[February 8 2008]
What Kipling said
The narrator gives a number of clues about the location of the house:
I let the county flow under my wheels. The orchid-studded flats of the East gave way to the thyme, ilex, and grey grass of the Downs; these again to the rich cornland and fig-trees of the lower coast, where you carry the beat of the tide on your left hand for fifteen level miles; and when at last I turned inland through a huddle of rounded hills and woods I had run myself clean out of my known marks. Beyond that precise hamlet which stands godmother to the capital of the United States, I found hidden villages where bees, the only things awake, boomed in eighty-foot lindens that overhung grey Norman churches ... Gipsies I found on a common where the gorse, bracken, and heath fought it out together up a mile of Roman road; and a little further on I disturbed a red fox rolling dog-fashion in the naked sunlight.
As the wooded hills closed about me I stood up in the car to take the bearings of that great Down whose ringed head is a landmark for fifty miles across the low countries. I judged that the lie of the country would bring me across some westward running road that went to his feet, but I did not allow for the confusing veils of the woods. A quick turn plunged me first into a green cutting brimful of liquid sunshine, When I retraced my route on the map that evening I was little wiser. Hawkin’s Old Farm appeared to be the survey title of the place, and the old County Gazetteer, generally so ample, did not allude to it. The big house of those parts was Hodnington Hall, Georgian with early Victorian embellishments, as an atrocious steel engraving attested. I carried my difficulty to a neighbour—a deep-rooted tree of that soil—and he gave me a name of a family which conveyed no meaning. A month or so later—I went again, or it may have been that my car took the road of her own volition. She over-ran the fruitless Downs, threaded every turn of the maze of lanes below the hills, drew through the high-walled woods, impenetrable in their full leaf, came out at the cross-roads where the butler had left me, and a little further on developed an internal trouble which forced me to turn her in on a grass way-waste that cut into a summer-silent hazel wood. So far as I could make sure by the sun and a six-inch Ordnance map, this should be the road flank of that wood which I had first explored from the heights above.
John Venning opens up the discussion - Jan 24th 2008
In the course of preparing evidence for a forthcoming public inquiry about the boundary of the proposed South Downs National Park, I came across a bit of countryside at Woolbeding near Midhurst, which reminded me strongly of the opening passge of 'They'. Astonishingly, it is still possible to imagine a motorist getting lost in those woods today, as the narrator of 'They' did. Of course, it's miles from Batemans, the garden and interior of which appear in the tale but does anyone know, or think they know, where the countryside was in which the house was set ?

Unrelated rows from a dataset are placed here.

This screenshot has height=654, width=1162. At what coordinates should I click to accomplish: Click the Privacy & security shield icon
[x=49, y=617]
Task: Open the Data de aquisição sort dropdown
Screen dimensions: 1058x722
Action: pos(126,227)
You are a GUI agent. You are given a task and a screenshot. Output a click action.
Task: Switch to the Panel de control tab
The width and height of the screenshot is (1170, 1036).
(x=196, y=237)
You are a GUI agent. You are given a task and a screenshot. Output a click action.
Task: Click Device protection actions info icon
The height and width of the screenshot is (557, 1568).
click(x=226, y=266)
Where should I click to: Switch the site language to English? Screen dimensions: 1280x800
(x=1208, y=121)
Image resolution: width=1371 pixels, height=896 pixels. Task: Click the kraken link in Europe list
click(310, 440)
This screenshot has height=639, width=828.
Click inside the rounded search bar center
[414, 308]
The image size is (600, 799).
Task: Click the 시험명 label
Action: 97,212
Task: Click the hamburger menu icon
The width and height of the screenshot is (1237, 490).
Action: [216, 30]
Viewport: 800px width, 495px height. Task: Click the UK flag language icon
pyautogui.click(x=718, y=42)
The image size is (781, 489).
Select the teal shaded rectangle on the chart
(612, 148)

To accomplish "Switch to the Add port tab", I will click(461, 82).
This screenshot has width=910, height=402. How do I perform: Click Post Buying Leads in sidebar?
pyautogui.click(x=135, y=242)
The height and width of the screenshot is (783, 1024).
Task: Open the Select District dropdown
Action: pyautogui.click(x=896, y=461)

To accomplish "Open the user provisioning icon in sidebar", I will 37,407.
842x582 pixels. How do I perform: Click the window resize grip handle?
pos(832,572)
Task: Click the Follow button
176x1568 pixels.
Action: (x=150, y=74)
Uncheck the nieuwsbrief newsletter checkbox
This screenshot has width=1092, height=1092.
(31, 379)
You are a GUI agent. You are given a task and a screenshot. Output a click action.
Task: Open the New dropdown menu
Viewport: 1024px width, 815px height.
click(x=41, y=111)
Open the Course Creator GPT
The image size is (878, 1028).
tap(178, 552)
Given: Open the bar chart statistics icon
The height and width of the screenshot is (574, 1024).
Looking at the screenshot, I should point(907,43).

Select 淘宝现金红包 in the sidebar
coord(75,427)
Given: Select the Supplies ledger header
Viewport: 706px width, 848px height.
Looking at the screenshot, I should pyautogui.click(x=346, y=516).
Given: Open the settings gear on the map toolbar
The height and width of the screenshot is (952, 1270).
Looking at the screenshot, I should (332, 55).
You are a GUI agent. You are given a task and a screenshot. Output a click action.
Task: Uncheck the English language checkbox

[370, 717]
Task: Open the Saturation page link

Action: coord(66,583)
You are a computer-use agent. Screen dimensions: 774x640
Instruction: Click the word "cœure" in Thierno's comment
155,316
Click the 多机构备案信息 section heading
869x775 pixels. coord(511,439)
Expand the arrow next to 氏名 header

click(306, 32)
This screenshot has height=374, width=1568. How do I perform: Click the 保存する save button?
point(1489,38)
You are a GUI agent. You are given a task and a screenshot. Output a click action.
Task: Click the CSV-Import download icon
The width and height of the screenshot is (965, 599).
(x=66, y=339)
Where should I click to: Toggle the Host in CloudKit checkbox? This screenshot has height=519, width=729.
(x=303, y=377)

Alastair Wilson responds - Jan 25th 2008
While I entirely agree with John Venning that the area around Midhurst, and in particular, about Woolbeding, which lies some two miles NW of Midhurst at the foot of a climb up to a Wealden plateau, would fit the setting for 'They' very well; however, at the start of the tale Kipling is a little more precise in his description of where the house lies.
In the opening paragraph, he describes how he left the "orchid-studded flats of the East" (Pevensey Level, and thereabouts) passed over the "thyme, ilex, and grey grass of the Downs", and on to the "rich cornland and fig-trees of the lower coast" (the area behind Portslade, Shoreham and Lancing, in the days before it was covered with housing), and he turned inland, up today's A 24, the Worthing -London road. He then makes mention (and this is the clue) of "that precise hamlet which stands godmother to the capital of the United States" - which is the village of Washington, which lies half a mile E of the A24 where it intersects the A283 - the Petworth-Pulborough-Storrington-Shoreham road. He talks about "stone bridges built for heavier traffic than would ever vex them again", and from this I would judge that he had gone NE from Washington, rather than NW, taking himself into the area of the headwaters of the Adur (to the NW it's rather sandy-heathy). All this is some 20-25 miles E of Midhurst and Woolbeding. I don't know that area (Partridge Green and West Grinstead) very well, so I couldn't say if there is a suitable house there for 'They'. But I do most wholeheartedly agree with John V's remarks about being able to get lost in the lanes around Woolbeding. I have frequently followed hounds on foot in the area, and the country is full of hollows and deep, narrow lanes, with other lanes joining from odd directions. There is also a very suitable house for 'They' at Woolbeding - now, unfortunately divided into two (well, that was the situation some 20 years ago, when we were house-hunting in the area).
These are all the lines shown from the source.